Hey guys, I'm looking for new IP phones and would like to poll you all on which ones you thought were the best and why you think they're the best...

Currently I'm looking at the Cisco CP-7960g or the Aastra 57i... Possibly Even a Polycomm IP 335 but that one is a little less than what I wanted...


Anyway people, let me know which ones you use and such, keep in mind, I'd need atleast a 4 line phone...

Thanks!


----------



## WebSearchingPro (Dec 17, 2013)

What sort of features are you looking for? 

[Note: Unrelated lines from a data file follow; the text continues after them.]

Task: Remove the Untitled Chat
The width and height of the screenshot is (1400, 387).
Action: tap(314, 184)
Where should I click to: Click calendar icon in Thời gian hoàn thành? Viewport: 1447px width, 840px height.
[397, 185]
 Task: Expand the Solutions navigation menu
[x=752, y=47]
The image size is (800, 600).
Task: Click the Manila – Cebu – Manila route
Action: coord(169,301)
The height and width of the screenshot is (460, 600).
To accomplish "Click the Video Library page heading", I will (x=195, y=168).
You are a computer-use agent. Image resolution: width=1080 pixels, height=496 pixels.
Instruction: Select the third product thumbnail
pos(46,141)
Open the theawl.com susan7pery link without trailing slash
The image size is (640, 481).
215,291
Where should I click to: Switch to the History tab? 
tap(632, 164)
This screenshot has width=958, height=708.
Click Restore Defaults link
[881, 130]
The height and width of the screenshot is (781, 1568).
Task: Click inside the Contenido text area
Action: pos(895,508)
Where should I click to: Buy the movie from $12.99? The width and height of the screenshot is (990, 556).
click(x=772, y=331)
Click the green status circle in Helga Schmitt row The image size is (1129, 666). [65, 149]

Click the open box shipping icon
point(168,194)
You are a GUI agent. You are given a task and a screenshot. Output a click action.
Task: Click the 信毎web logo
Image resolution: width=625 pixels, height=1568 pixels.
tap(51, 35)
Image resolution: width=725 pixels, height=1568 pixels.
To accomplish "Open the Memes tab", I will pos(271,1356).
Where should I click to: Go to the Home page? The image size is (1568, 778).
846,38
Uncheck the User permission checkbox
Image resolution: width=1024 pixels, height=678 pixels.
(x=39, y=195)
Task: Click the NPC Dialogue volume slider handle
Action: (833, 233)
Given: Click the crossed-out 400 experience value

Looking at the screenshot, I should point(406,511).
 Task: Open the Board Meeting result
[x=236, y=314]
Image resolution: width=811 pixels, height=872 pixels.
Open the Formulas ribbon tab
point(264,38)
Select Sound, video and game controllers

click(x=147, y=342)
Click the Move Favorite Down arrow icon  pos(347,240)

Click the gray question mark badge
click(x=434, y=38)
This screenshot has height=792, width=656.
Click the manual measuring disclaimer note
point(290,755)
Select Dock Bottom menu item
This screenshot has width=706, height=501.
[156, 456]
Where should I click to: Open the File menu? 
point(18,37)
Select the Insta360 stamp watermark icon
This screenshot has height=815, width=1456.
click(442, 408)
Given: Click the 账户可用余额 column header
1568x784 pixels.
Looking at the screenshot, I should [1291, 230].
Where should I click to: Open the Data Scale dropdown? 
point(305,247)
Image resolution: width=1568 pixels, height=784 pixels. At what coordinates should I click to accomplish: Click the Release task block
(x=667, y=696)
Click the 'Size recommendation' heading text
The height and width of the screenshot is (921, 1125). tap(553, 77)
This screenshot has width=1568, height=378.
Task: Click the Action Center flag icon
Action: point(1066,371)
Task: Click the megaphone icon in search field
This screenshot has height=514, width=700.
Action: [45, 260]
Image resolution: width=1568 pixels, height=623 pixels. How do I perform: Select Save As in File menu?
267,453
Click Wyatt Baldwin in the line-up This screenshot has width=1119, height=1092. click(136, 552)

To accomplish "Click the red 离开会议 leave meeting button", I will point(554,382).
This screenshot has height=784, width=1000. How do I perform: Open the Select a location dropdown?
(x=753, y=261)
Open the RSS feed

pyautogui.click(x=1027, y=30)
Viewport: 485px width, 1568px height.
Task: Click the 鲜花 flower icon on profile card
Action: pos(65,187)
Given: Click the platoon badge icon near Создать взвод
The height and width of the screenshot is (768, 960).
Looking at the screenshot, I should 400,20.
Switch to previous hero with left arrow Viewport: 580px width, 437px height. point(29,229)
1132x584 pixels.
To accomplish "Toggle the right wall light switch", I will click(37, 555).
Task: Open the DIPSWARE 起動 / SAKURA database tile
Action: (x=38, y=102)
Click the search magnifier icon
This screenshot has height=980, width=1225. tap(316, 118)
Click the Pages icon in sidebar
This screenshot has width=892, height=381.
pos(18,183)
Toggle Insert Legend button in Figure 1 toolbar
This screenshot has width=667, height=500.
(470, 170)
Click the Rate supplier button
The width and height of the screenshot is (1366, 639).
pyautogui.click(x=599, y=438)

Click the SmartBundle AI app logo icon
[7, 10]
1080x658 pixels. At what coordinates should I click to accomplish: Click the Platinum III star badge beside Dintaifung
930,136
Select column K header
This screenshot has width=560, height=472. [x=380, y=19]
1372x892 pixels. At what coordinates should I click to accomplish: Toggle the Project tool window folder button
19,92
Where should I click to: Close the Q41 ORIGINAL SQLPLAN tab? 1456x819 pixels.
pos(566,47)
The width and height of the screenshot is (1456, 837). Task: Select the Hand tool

Personally, I would get one of these http://www.walmart.com/ip/BasicTalk-Home-Phone-Device/23739626

Do this : http://www.dslreports.com/forum/r28597028-Unlock-Unlocking-the-BasicTalk-ATA

Then add this: http://www.amazon.com/AT-EL52300-Cordless-Silver-Handsets/dp/B004GMN2HG/


----------



## Aldryic C'boas (Dec 17, 2013)

We use the Mitels (I have a 5330 in my office) at Coke, they work well enough.  My only complaint is how long they take to boot.


----------



## InertiaNetworks-John (Dec 17, 2013)

Digium D70!


----------



## Alto (Dec 18, 2013)

We've got the Cisco CP-7960g's at work, the menus are somewhat unintuitive, and some features (like redial) don't work exactly as you might expect. I also find the handsets a little quiet, but that might just be me.


----------



## scv (Dec 18, 2013)

Digium phones are pretty awful if you want to centrally configure them. We have a few of the Aastra 57i's in the office, no issues to speak of. Be warned though, the M675i expansion (soft keys w/ LCD) doesn't work properly with BLF stops functioning and requires a hard reset after a few days.

Just don't buy Grandstream unless you're willing to deal with poor documentation and frequent bugs.


----------



## MartinD (Dec 19, 2013)

The Polycomm units are really quite good - it just gets expensive when you want colour screens and the like. I'm using a Cisco 7960 at the moment... and it's driving me nuts. Had to flash it to provide SIP functionality but the damn thing has no DND button (and you can't create a soft button for it!) and you can't rejects calls..!

So I'm on the lookout for a replacement.


----------



## zshen (Dec 19, 2013)

I've gone through so many polycoms it's not even funny.

We are using the Aastra 6757i's at work..been pretty happy with them.


----------



## scv (Dec 19, 2013)

I'm going to have to agree on the Polycoms. High rate of hardware failure in my case - one customer has gone through no less than 4 Soundstation IP 6000s in the last year alone.


----------



## Aldryic C'boas (Dec 19, 2013)

scv said:


> I'm going to have to agree on the Polycoms. High rate of hardware failure in my case - one customer has gone through no less than 4 Soundstation IP 6000s in the last year alone.


You'd think they'd learn after the second >_<


----------



## scv (Dec 19, 2013)

Aldryic C said:


> You'd think they'd learn after the second >_<


Especially considering they're close to $500 a piece...


----------